First, let me begin by saying I used to hate onions with a passion. The taste, the smell, the watering eyes; I just didn’t get it. My first good experience with an onion was an onion ring, but I rationalized that the only reason it was tasty was the deep fat fried batter. Because everyone knows once you deep fry something it’s just better.
For years I only ate onion rings and staunchly avoided all other forms of the vegi-beast. Then one day while dining at The Olive Garden, I forgot to remove the red onions from my salad and quelle surprise! It was DAMN GOOD! Thus began my downward spiral into onion breath. Lucky for me, my husband also discovered onions at this time, and marital strife was avoided. Heartburn, however, was not.
Then caramelized onions walked into my life. The great thing about caramelized onions is that you get all the sweet, caramelized, oniony goodness without the nasty breath or heartburn later. The trick to caramelizing is to take your time, and cook them slowly. Like over an hour slowly.

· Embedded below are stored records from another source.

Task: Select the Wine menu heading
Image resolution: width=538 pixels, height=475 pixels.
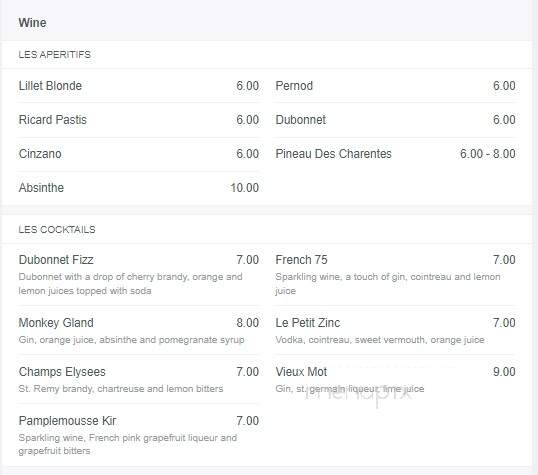Action: [x=32, y=23]
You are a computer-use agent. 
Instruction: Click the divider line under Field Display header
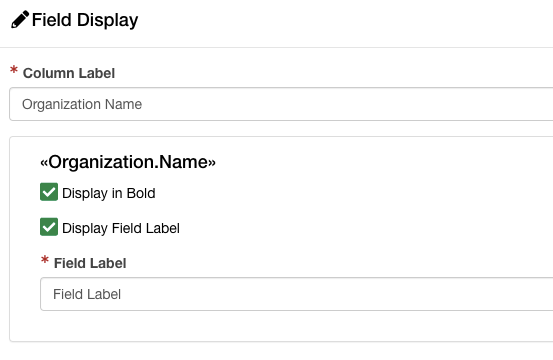pos(276,47)
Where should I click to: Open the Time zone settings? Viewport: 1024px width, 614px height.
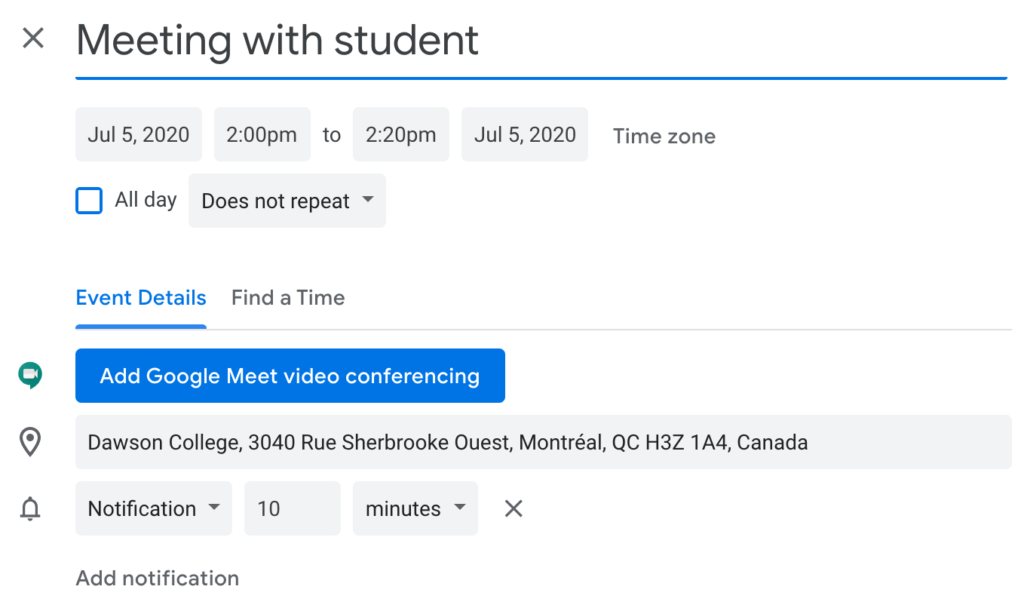(663, 135)
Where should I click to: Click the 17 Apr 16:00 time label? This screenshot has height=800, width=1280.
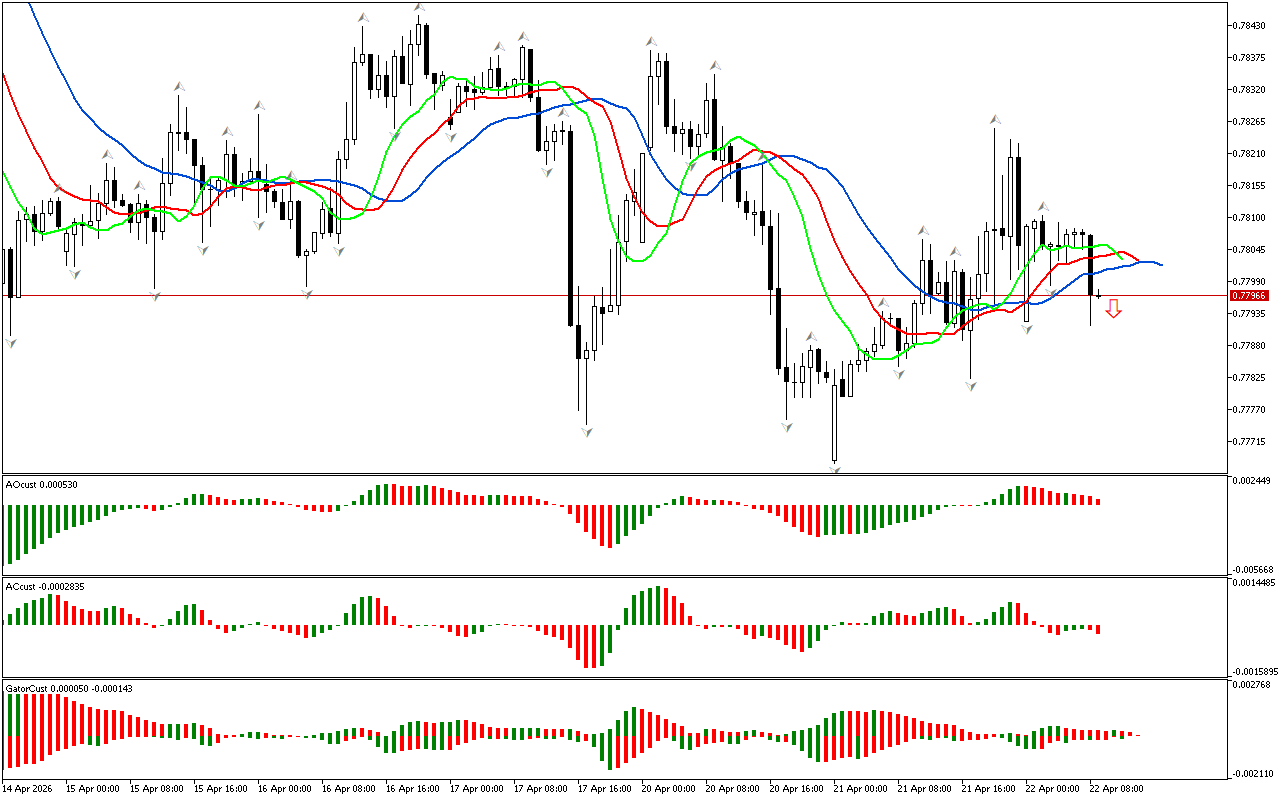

Fall is the perfect time for making this side dish as onions are fresh from the field. Plus it doesn’t hurt that colder weather often finds one in the house with nothing to do.
Ingredients
1 teaspoon (5ml) olive oil per onion
1-6 yellow onions. I use 1.5 onions for two generous servings.
1-2 tablespoons (14-28g) butter – optional
Pinch of sugar – optional
Pinch of salt – optional
Directions
1. Find your biggest skillet or sauté pan. The wider the better. You want to have as much of the onion in contact with the pan as possible.
2. Cut the top and root off the onions, then peel. Cut onions in half. Lay cut side down and slice the onions lengthwise. You can somewhat see what the slices should look like in the picture above.
***If you wear glasses/contacts, wear your contacts! I swear they create a protective barrier and cut down on ‘onion eyes’. Rumor has it you can also hold a piece of bread in your mouth as you slice, not sure if this works.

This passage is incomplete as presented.